When you have punative investigations pursued by law enforcement agents who have no idea what they are talking about the result is a very dangerous government organization that is completely out of control. An angry drunk with a baseball bat.
Steve Jackson Games was simply a particularly good place to draw a line in the sand. Thats why you are familiar with it.
If this account is correct, then this case has all the hallmarks of such a situation.
Clueless law enforcement/investigators: On the MPAA side, a completely incompetent attempt to serve a cease and desist notice. One has to wonder if this wasn't intentional. How hard is it to get this right? Didn't they get a bounce message? On the FBI side, a totally bizzare analogy between a Scifi fan club and organized crime in the warrant application!
Punative Investigation: You have to really try to smash an LCD screen, or you have to be so negligent in your handling of the equipment that you might as well have tried. Note also that they seized things like "girlfriends laptop" which are technically covered by their warrant but really have nothing to do with their investigation. Note also that they chose a court venue on the other side of the country.
Three comments:
1. Law Enforcement agents who operate this way do so consistently. We can look forward to lots more stories like this.
2. The FBI is usually much more professional then this. Its a shame. They are sending a very bad message about themselves here. Intellectual Property on the internet is an extremely controversial and visible topic. These cases are going to get a lot of attention. They should be handling this more carefully.
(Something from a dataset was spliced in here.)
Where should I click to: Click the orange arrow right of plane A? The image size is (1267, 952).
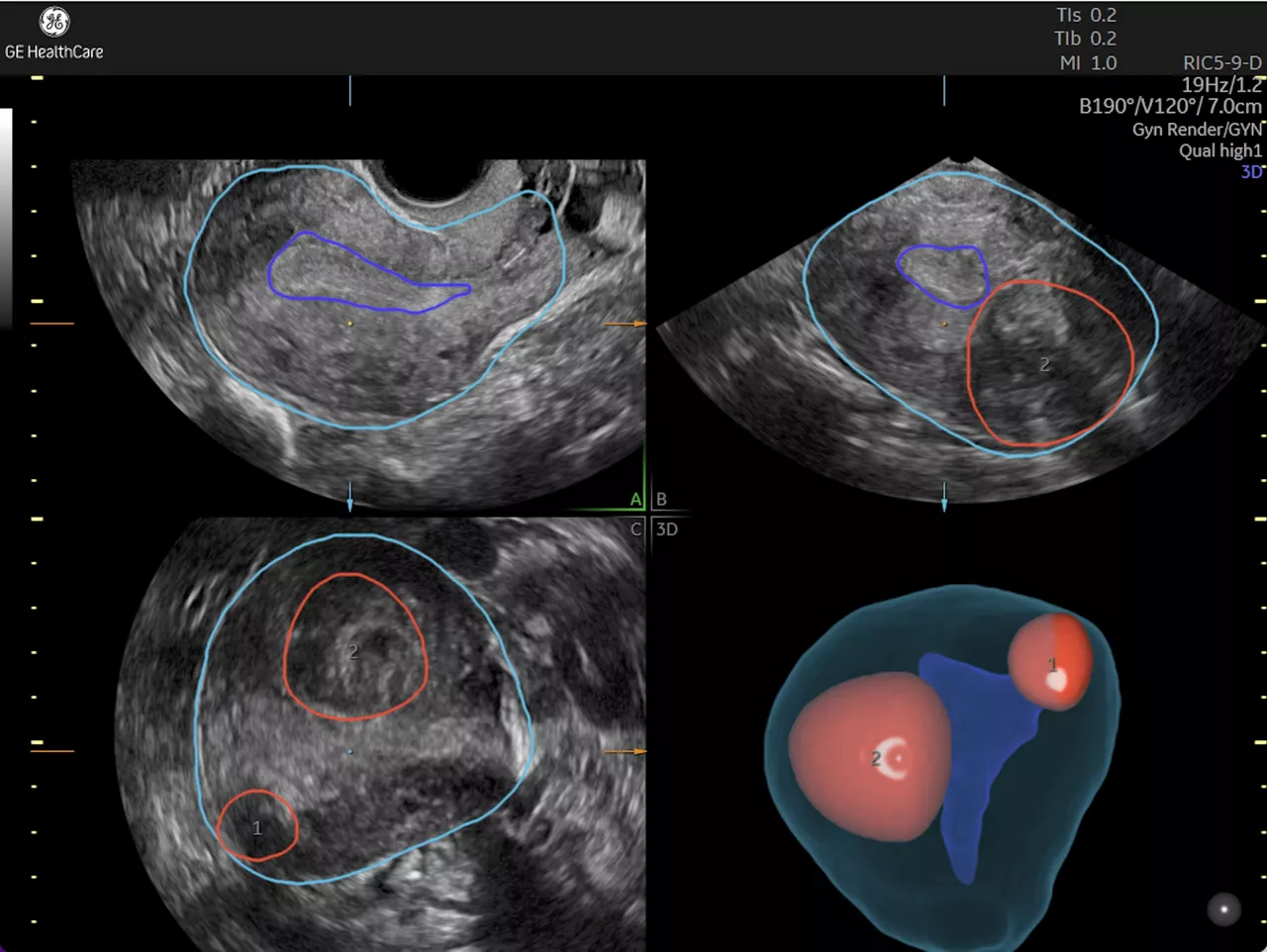(x=625, y=324)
3. The decision to move Copyright cases into the criminal justice system was bad law. This case is exactly why. This whole thing could have been dealt with via a properly delivered C&D. It would have cost far less taxpayer money. We do not need our federal security forces out smashing computers for the MPAA!!
For one thing, requiring my lawyer to contact your lawyer to resolve a dispute is no more open or public than
me emailing you and saying "hey, that's my stuff, wouldya please take it off your web page."
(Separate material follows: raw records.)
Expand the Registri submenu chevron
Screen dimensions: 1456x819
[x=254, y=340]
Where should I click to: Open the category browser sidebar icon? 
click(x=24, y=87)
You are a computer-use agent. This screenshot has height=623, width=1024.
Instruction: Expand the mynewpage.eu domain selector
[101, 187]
Good job dude, you caught me when I'm drunk at a hacker con in NYC. You are clearly confused. If my DNS information is private, and you have to file a subpoena with a court in order to get my ISP to offer up my billing information and email address to your lawyer, then you have a court (an independent third party and a public record) involved before your lawyer can send my lawyer an email. This is a very simple concept. Do you understand?
I'd have to go after you for damages, not because the infringement did me any actual monetary harm, but because I've got to pay my lawyer, who does me entirely too much monetary harm.
Have you ever sued someone before?
I never said that "everyone speaking on the Internet is required to make their personal contact information public." I never even implied it. Owning a domain name and "speaking on the Internet" are two totally different things.
OIC, people with domain names should be tracked in a public database, but if they want to let someone host some anonymous speech on a subpage thats OK. Anonymous speakers shouldn't be allowed to have primary domains, however, because thats dangerous... Controversial political speech should be relegated to secondary status on the internet where it cannot exist on primary domains.
Nor would keeping the ownership of domain names secret from all but lawyers and their ilk prevent the types of issues that chillingeffects.org is reporting.
Actually, thats exactly what it would do, because if you needed a court's approval to subpoena the contact information before you could make threats you would have to have a claim that has at least a feasible basis in the law.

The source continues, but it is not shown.